Ben jumped. “Oh my God, you scared me.” He put his hand on his chest.

“Are you okay?” Her brown eyes were wide. He noticed how long her eyelashes were and that one eye was actually green. Heterochromia, they called it.

“Is this some trick board?” He pointed to the Ouija with the planchette still resting on the Z.

“No,” said Caren. “Why?”

“I swear it moved.”

“Oh God,” said Caren. “Not you, too.”

“Huh?” Ben looked confused.

“Lara hates Ouija boards. In all fairness, years ago, at my sister’s slumber party, one went nuts in front of us. There was a house full of screaming girls. Lara thought it was her mind that had done it. To this day, she still thinks it was her doing. My dad said it was likely static electricity.”

“Static electricity?” Ben was a huge skeptic, but even he wasn’t buying that answer. But then what was the alternative? He picked up the coffee cup and empty plate.

“Just leave those,” said Caren. “I’ve got them.”

He stood up, surprisingly a little dizzy. Ben didn’t see things. The world had order as far as he was concerned. “Thanks, Caren.”

Once outside, he realized how shaken he was. It had to be lack of sleep.

At the courthouse, Ben had offered to let himself into the file room, but Esther Hurston assured him it was her job to open the door. She led him down the hallway… well, led was a strong word because Esther waddled very slowly on her bad hips.
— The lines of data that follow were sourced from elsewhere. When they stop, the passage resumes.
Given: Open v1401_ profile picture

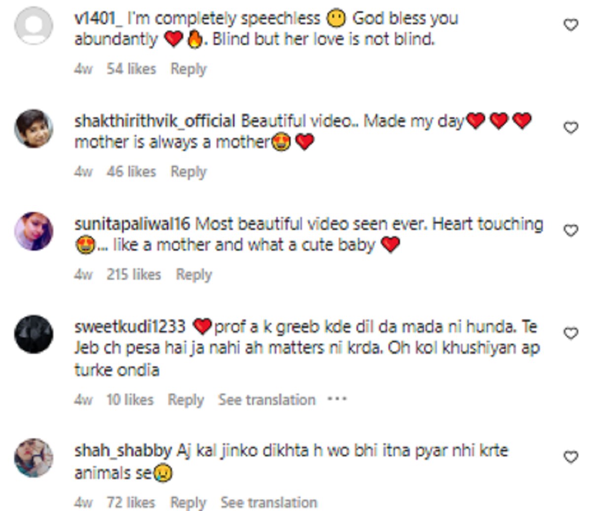Looking at the screenshot, I should click(x=33, y=26).
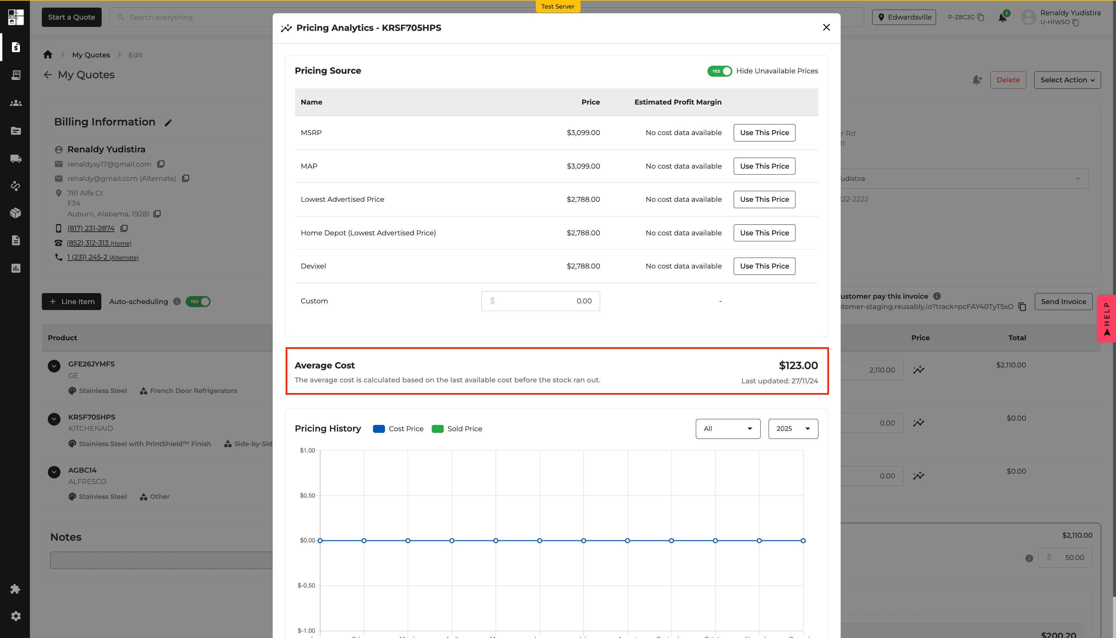Image resolution: width=1116 pixels, height=638 pixels.
Task: Use the MSRP price
Action: pyautogui.click(x=764, y=133)
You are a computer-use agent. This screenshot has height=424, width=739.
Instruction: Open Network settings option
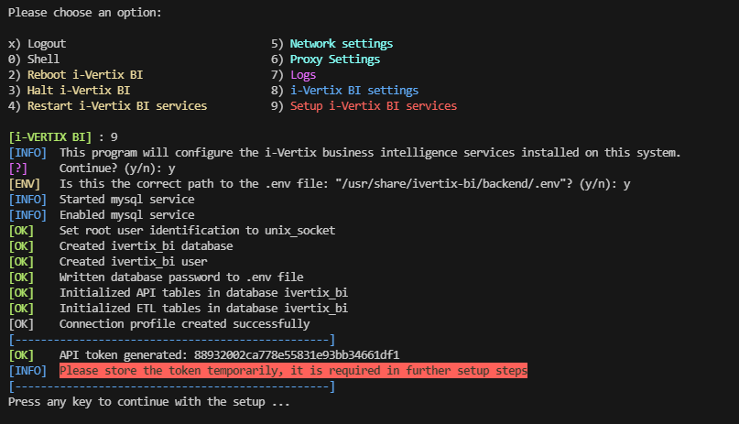331,44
After she got him to the door, Ben could do what he wanted.

Esther opened the old-fashioned door with a large frosted-glass panel adorning the upper half. It reminded Ben of those old ones from Philip Marlowe. PRIVATE DETECTIVE could be etched on the glass. Ben felt a little like one today. It was tough being a police chief in a town where nothing happened. This mystery held more excitement than he’d had in a long while.

Something about the endless stack of 1944 cases made Ben a little discouraged. The place wasn’t air-conditioned, so he cracked a few windows and a nice breeze made its way in. Dust particles swirled as they hit the sunlight. The files were in chronological order by the date the case was opened, starting with December 1944 and working backward. Opening the first file, he had a hunch and found the October batch. About ten files in, he found what he was looking for. He didn’t even have to go through the pile any further. This was it. “Ah shit.”

Desmond “Dez” Bennett, 19. Missing on Duvall Road on October 10, 1944.

Bennett’s car was found abandoned with the engine running and the driver’s-side door open the morning of October tenth. There were no photos of the scene in the file, but Ben didn’t need any; he’d witnessed the same crime scene twice and bet the car was found at an angle. Yet, he’d never heard of Duvall Road. What was it about this date that was so important? Was there some type of ritual killing happening every thirty years? That had to be it. He even had to admit that Caren’s coven theory was beginning to have merit.

And the Ouija board. As much as he wanted to write it off as lack of sleep, it had spelled out Dez on its own.

God, he wished his father were still alive. He was in over his head with three cases. These disappearances went back sixty years now. Assuming the same person was responsible for all three incidents, that person would have to be eighty years old. Not that it was impossible, but it wasn’t likely. So what did that mean? There was always the supernatural theory, but he still couldn’t accept it. So were these ritual killings or serial killings committed by multiple people? Those ideas frightened the hell out of him.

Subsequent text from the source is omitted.